Requirement - Once you find the line with "Open the Extensions menu" in the entries below, return exactly every line from it through the line with "Given: Open the address bar dropdown arrow".

Data to examine -
------------------------------------------------------------

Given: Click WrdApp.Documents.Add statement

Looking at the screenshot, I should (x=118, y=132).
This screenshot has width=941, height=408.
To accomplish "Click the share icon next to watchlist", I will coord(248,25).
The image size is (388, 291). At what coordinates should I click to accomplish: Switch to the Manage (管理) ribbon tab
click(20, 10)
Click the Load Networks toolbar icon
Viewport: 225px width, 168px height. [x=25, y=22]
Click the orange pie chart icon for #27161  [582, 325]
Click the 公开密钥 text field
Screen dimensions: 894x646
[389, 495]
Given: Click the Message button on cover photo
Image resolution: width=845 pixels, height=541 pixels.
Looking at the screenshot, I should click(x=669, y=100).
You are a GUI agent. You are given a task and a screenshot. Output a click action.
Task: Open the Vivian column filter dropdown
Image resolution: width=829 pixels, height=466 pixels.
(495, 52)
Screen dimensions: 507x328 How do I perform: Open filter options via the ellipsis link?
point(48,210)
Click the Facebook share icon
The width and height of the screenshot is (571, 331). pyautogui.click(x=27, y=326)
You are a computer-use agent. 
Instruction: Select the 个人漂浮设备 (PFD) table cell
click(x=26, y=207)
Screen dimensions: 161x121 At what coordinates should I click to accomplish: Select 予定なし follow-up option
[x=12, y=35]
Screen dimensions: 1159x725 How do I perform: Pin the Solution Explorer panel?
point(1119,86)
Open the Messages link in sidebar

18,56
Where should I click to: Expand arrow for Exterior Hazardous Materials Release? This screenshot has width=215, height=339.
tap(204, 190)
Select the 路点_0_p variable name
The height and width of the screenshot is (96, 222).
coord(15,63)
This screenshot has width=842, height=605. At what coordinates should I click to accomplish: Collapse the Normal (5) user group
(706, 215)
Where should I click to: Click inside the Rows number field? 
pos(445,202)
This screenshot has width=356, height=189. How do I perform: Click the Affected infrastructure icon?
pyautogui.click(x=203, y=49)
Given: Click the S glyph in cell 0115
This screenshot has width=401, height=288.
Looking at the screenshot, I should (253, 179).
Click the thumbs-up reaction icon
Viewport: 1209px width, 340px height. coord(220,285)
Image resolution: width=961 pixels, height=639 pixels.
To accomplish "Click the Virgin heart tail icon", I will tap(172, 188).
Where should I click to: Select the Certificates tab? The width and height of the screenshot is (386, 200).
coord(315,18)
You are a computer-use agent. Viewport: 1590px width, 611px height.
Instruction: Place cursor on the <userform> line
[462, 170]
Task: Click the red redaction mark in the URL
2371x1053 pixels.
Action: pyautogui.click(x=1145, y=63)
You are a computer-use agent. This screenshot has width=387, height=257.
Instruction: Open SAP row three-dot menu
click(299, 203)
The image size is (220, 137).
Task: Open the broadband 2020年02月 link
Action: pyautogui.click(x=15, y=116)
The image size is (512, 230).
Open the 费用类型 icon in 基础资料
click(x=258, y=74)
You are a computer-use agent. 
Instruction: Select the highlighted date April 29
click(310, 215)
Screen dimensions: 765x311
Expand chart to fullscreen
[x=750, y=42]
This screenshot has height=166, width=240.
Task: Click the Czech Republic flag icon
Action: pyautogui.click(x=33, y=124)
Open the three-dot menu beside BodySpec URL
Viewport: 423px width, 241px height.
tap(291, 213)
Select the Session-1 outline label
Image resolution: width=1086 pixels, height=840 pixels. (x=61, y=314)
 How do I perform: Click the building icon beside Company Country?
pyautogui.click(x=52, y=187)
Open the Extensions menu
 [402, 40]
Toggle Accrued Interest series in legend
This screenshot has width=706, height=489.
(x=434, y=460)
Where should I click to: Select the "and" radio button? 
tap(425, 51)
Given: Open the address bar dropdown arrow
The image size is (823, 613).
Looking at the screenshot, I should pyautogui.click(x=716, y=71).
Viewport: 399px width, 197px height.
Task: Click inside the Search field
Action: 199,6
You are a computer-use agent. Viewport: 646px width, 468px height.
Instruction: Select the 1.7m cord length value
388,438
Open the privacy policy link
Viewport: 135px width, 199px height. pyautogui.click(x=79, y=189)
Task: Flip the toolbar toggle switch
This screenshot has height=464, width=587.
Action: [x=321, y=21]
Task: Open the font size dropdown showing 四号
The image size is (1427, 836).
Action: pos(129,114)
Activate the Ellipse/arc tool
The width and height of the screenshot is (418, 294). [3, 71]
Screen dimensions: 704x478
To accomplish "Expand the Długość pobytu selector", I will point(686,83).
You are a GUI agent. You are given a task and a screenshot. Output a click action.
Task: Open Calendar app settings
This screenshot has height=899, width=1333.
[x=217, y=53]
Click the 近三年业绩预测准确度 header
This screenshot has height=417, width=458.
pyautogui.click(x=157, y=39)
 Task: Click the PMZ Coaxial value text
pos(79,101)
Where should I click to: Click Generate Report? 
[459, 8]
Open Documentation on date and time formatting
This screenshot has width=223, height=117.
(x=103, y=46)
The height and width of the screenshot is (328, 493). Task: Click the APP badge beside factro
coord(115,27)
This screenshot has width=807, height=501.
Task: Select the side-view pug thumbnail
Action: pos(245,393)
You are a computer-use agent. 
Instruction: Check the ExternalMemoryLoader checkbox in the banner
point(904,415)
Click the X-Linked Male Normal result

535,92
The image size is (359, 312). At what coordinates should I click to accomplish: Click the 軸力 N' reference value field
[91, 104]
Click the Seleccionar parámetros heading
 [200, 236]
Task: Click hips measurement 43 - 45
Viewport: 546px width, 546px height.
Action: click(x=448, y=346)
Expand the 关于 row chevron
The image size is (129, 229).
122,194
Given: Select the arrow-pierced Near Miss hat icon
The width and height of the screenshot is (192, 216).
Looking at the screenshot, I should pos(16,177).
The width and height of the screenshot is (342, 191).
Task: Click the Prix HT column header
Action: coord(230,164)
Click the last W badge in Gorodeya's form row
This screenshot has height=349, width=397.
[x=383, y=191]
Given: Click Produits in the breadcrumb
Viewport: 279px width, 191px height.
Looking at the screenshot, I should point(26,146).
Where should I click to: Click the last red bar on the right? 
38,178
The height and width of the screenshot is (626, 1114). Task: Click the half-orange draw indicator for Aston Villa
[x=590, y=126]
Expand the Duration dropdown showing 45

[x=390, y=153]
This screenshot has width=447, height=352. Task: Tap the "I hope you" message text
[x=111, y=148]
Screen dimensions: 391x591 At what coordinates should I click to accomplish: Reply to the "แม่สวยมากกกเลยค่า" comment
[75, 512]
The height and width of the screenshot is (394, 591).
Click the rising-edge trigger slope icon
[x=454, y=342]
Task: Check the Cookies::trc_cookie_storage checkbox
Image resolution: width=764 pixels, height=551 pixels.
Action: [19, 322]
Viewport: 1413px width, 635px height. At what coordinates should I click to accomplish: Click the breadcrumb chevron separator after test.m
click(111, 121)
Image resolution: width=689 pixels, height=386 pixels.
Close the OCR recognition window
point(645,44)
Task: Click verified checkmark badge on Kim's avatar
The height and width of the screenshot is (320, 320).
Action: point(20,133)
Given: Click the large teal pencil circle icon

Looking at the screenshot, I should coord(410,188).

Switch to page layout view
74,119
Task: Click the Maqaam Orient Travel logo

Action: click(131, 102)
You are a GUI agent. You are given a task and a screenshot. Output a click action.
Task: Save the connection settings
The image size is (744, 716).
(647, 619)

------------------------------------------------------------

Output -
Open the Extensions menu
 [402, 40]
Toggle Accrued Interest series in legend
This screenshot has width=706, height=489.
(x=434, y=460)
Where should I click to: Select the "and" radio button? 
tap(425, 51)
Given: Open the address bar dropdown arrow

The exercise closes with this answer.